I need some help in setting up code quality plugin for maven project.
I have a multi module project. While I have configured pmd, checkstyle, findbugs and cobertura in my build process, and I can generate xml reports for each plugin, I am facing some challenges configuring the sonar plugin in my project.

I am not sure how to approach this problem:

  1. Should I reuse the reports generated by these plugins while executing sonar? if so what should my sonar plugin configuration be?
  2. If I run sonar with embedded pmd, checkstyle, findbugs and cobertura plugins, how do I configure them to run only for specific packages or make findbugs analyze on com.mycompany.- structure.
  3. Lastly I cannot get coverage report in sonar, either running cobertura external to sonar or within sonar.

I have my pom below for review. Any help will be tremendously appreciated.

This is in the plugins section of the build section in my root pom:

<plugin>
            <groupId>org.codehaus.mojo</groupId>
            <artifactId>cobertura-maven-plugin</artifactId>
            <version>2.5.1</version>
            <configuration>
                <instrumentation>
                    <includes>
                        <include>com/mycompany/**/*.class</include>
                    </includes>                 
                </instrumentation>
                <formats>
                    <format>xml</format>
                </formats>
            </configuration>                
        </plugin>
        <plugin>
            <groupId>org.apache.maven.plugins</groupId>
            <artifactId>maven-pmd-plugin</artifactId>
            <version>2.7.1</version>
            <configuration>
                <sourceEncoding>utf-8</sourceEncoding>
                <minimumTokens>100</minimumTokens>
                <targetJdk>1.6</targetJdk>
                <includes>
                    <include>com/mycompany/**/*.java</include>                      
                </includes>
                <excludeRoots>
                    <excludeRoot>target/generated-sources/*</excludeRoot>
                </excludeRoots>
            </configuration>
        </plugin>   
        <plugin>
            <groupId>org.codehaus.mojo</groupId>
            <artifactId>findbugs-maven-plugin</artifactId>
            <version>2.5.2</version>
            <configuration>
                <onlyAnalyze>com.mycompany.-</onlyAnalyze>
            </configuration>
        </plugin>
        <plugin>
            <groupId>org.apache.maven.plugins</groupId>
            <artifactId>maven-checkstyle-plugin</artifactId>
            <version>2.9.1</version>
            <configuration>
                <includes>com/mycompany/**/*.java</includes>
            </configuration>
        </plugin>
        <plugin>
            <groupId>org.codehaus.mojo</groupId>
            <artifactId>sonar-maven-plugin</artifactId>
            <version>2.0</version>
        </plugin>
Solution

  • 1) should I reuse the reports generated by these plugins while executing sonar? if so what should my sonar plugin configuration be?

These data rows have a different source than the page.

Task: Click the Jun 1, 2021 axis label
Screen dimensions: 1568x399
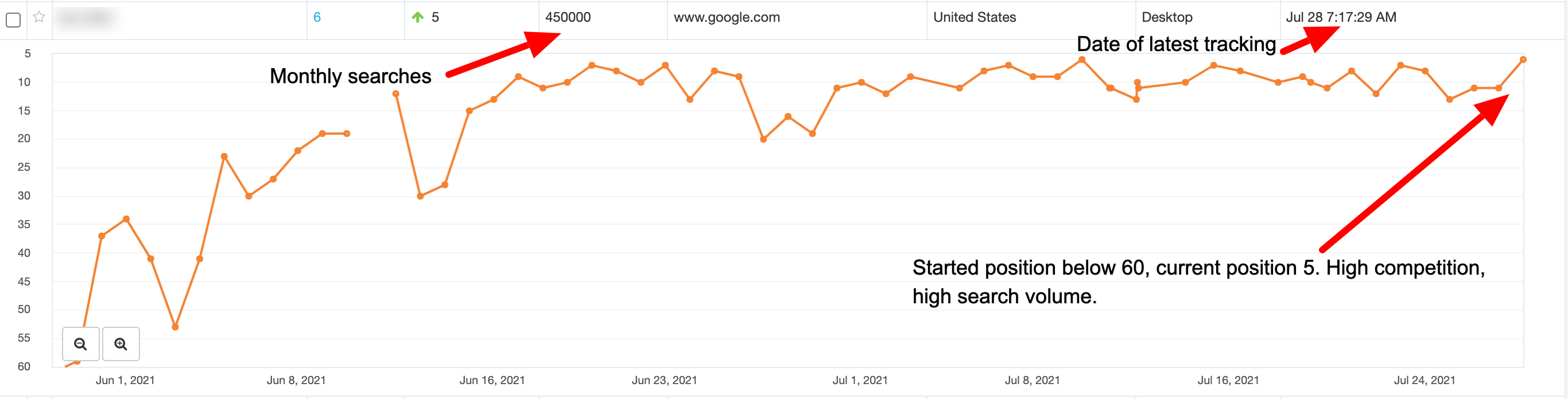Action: pos(125,380)
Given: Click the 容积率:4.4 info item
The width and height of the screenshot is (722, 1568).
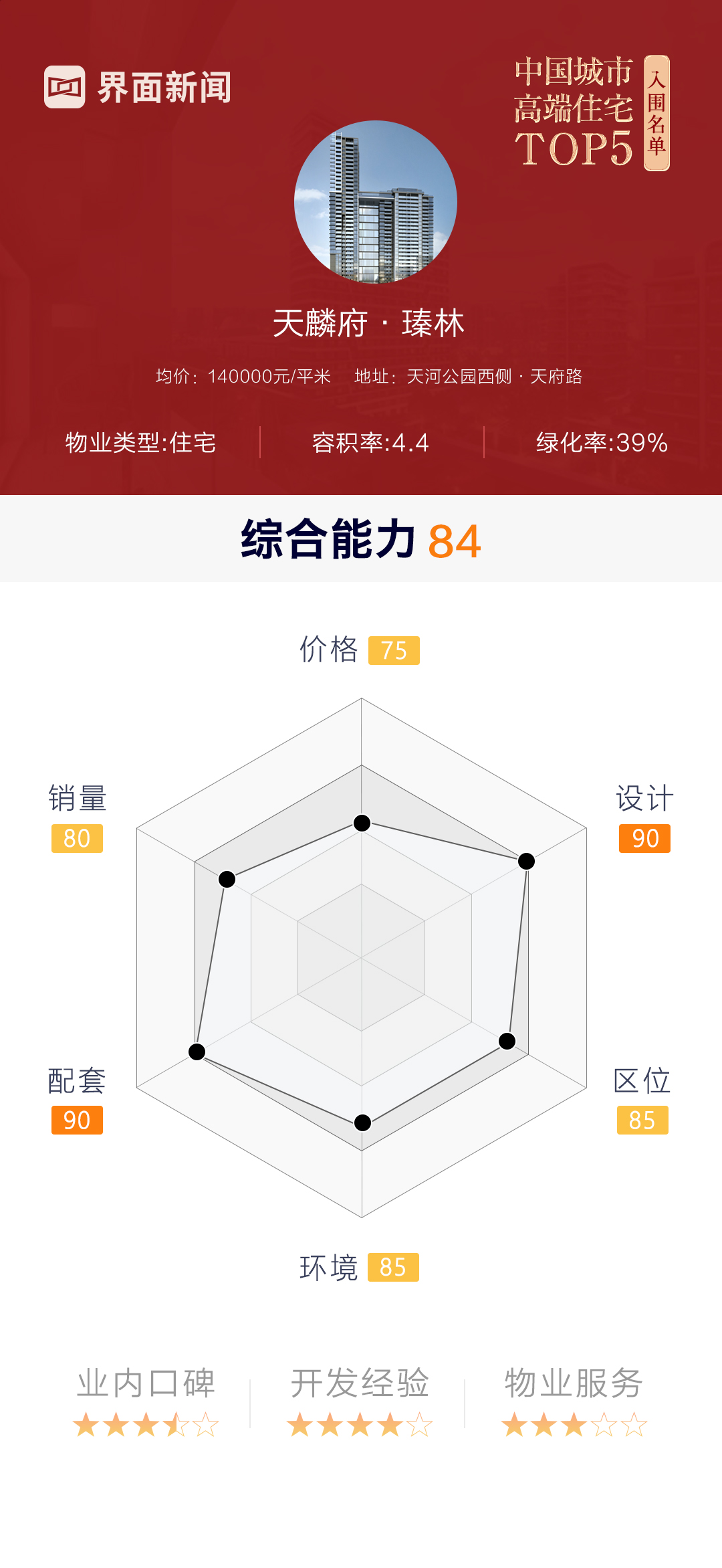Looking at the screenshot, I should click(x=370, y=443).
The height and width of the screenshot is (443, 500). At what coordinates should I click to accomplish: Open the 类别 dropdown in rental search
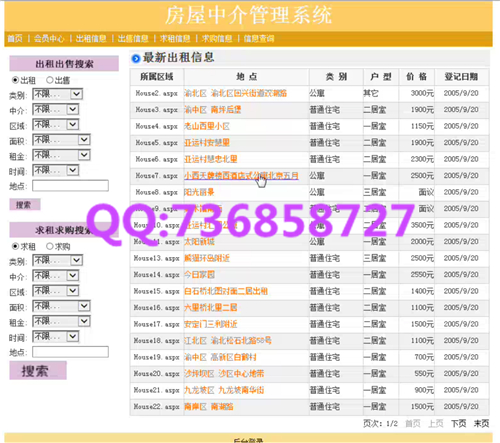tap(57, 94)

    Sonar does not provide a mechansim to reuse reports generated by these plugins. You could configure the rules through the quality profiles.

    2) if I run sonar with embedded pmd, checkstyle, findbugs and cobertura plugins, how do I configure them to run only for specific packages or make findbugs analyze on "com.mycompany.-" structure.

    Sonar web UI allows you to specify the exclusion for your findbugs filters. Likewise for cobertura. Not sure about pmd, checkstyle.

    3) lastly i cannot get coverage report in sonar, either running cobertura external to sonar or within sonar.

    It could be possible due to jacoco being the default code coverage engine. You could run mvn clean verify/install sonar:sonar as instructed and see if it works.